Christian Bale stars as Patrick Bateman in 'American Psycho, based on one of the most hated books of the last decade. Its gory depictions of women are sure to provoke protests.

Nearly a decade after its depictions of violence against women left both feminists and family-values conservatives raving mad, 'American Psycho' is back. For presidential candidates on the lookout for the next moral outrage, the arrival of Bret Easton Ellis's gore-soaked bestseller to the big screen this month couldn't be better timed. But Christian Bale, who stars as the '80s Wall Street serial killer Patrick Bateman, says the films foes--of which there are many--are missing the point. "It's not a deep, analytical look at a serial killer," says the Welsh-born 25-year-old. "Bateman's the product of an era when there was no regard for individuals. This movie takes it to farcical proportions."

The literary community wasn't chuckling when 'American Psycho' first surfaced in 1991. Simon & Schuster hastily dumped Ellis's manuscript after gruesome details such as Bateman's penchant for eating life rats were leaked to the press. But another publisher, Knopf, picked up the book. Then, when the National Organization for Women threatened to boycott bookstores that carried the novel, and critics universally branded Ellis as depraved and irresponsible, the extended publicity drove the book onto the best-seller list.

Bale hopes that his performance in the Lions Gate film will defuse protests this time. "Seeing the story on-screen helps you see the humour properly," he says. "Maybe that's because the director, Mary Harron, is a woman."

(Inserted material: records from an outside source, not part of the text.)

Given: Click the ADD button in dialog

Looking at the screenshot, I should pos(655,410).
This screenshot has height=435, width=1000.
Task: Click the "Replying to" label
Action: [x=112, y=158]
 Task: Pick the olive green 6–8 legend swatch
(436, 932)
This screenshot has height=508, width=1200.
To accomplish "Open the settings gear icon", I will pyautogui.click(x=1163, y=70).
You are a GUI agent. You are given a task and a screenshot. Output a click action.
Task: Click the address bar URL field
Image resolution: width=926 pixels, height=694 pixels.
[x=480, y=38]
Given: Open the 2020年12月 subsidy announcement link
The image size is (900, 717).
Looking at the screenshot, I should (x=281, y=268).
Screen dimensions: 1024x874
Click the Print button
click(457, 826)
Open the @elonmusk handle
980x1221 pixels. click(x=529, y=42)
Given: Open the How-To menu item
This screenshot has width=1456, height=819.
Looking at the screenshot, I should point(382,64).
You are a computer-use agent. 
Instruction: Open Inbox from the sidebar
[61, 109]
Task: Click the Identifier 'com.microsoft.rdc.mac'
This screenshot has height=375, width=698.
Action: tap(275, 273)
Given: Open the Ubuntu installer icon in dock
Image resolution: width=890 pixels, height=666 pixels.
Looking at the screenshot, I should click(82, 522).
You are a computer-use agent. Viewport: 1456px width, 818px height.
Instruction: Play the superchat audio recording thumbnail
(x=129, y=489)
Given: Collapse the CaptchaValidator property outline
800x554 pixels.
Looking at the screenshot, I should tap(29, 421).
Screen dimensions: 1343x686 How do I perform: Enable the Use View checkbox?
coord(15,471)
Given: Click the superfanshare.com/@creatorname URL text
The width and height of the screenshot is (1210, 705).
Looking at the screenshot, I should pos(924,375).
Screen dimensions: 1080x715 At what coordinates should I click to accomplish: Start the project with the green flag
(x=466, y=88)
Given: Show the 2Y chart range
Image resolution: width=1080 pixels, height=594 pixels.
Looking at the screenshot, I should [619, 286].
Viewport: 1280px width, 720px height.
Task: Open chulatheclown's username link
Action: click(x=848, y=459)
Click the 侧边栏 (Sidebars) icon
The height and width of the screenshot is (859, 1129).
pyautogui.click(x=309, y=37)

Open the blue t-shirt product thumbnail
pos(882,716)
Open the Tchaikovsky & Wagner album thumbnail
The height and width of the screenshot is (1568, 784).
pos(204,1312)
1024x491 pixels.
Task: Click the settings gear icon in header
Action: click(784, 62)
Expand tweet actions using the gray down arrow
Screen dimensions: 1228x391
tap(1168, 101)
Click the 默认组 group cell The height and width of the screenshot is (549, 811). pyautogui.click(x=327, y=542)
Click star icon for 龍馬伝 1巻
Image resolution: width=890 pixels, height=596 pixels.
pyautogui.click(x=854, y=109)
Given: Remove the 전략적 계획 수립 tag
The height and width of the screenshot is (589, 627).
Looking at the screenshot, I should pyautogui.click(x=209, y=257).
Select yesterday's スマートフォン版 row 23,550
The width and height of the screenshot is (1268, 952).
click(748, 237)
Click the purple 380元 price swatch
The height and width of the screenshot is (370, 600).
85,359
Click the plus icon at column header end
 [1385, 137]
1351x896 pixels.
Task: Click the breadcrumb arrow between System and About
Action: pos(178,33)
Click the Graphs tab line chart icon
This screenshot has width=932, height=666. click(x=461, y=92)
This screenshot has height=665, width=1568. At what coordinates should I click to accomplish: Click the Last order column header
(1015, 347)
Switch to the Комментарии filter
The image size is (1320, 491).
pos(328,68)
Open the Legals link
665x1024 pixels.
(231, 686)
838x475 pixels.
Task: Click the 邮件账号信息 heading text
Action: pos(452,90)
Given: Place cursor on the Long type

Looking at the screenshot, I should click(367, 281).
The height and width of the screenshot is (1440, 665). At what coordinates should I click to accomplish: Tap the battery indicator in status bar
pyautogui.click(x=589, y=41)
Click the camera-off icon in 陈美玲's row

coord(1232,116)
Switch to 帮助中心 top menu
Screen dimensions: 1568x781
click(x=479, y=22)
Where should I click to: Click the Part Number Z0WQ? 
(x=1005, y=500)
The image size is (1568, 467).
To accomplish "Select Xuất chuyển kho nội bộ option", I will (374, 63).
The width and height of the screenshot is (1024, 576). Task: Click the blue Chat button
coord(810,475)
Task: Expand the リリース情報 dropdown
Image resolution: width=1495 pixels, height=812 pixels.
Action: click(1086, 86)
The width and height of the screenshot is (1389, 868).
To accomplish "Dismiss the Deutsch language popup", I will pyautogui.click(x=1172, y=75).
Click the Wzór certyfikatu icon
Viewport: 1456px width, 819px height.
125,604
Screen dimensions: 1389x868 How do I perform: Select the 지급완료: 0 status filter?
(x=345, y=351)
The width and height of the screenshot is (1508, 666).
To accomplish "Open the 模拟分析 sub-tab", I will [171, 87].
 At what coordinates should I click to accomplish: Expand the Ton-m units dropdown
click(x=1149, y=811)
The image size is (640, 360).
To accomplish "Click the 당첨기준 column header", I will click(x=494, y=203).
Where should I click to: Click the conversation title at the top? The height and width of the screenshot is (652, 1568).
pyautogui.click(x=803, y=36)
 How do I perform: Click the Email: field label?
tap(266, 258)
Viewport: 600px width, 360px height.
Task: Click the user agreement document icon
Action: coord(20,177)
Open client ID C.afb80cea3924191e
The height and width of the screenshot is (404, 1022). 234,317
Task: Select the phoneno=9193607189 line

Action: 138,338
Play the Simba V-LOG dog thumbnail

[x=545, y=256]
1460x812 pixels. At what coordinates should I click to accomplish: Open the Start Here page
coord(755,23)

Good luck. Feminist activists argue that Harron isn't redeeming a misunderstood novel, but, rather, betraying her sex. "I think they were hoping they would get a pass from the feminist community if they had a woman do the film," says Eleanor Smeal, president of the Feminist Majority Foundation. "There are no redeeming qualities to a misogynist product like this. You never know the impact of a film like this could have. It could stimulate similar behaviour with real women victims."

Bateman isn't sexist, says Lions Gate co-president Mark Urman: He's an "equal opportunity killer," who wields his ax and electric chain saw on 18 men and women, including Wall Street yuppies, starving prostitutes, helpless old ladies, and naive debutantes. "He's repulsive, but that doesn't mean 'American Psycho' is a celebration of misogyny or violence," says Bale. "Bateman is such a dork that I can't imagine that anyone would want to copycat him. The real message of the movie is that it's men who stink, not women."

Whether 'American Psycho' is merely a disturbing sadism romp or a surreal critique of Ronald Reagan's America, the movie is sure to provoke lusty memories of bad pop music, platinum credit cards, and self-indulgent, coke-filled nights. "It shows how the practitioners of that time had no regard for humanity," Bale says. "The 1980s were a celebration of pure profit and capitalism without any regard to spiritualism whatsoever. And a lot of the people think we're going back to that now." That's something that the films critics and defenders can get really scared about.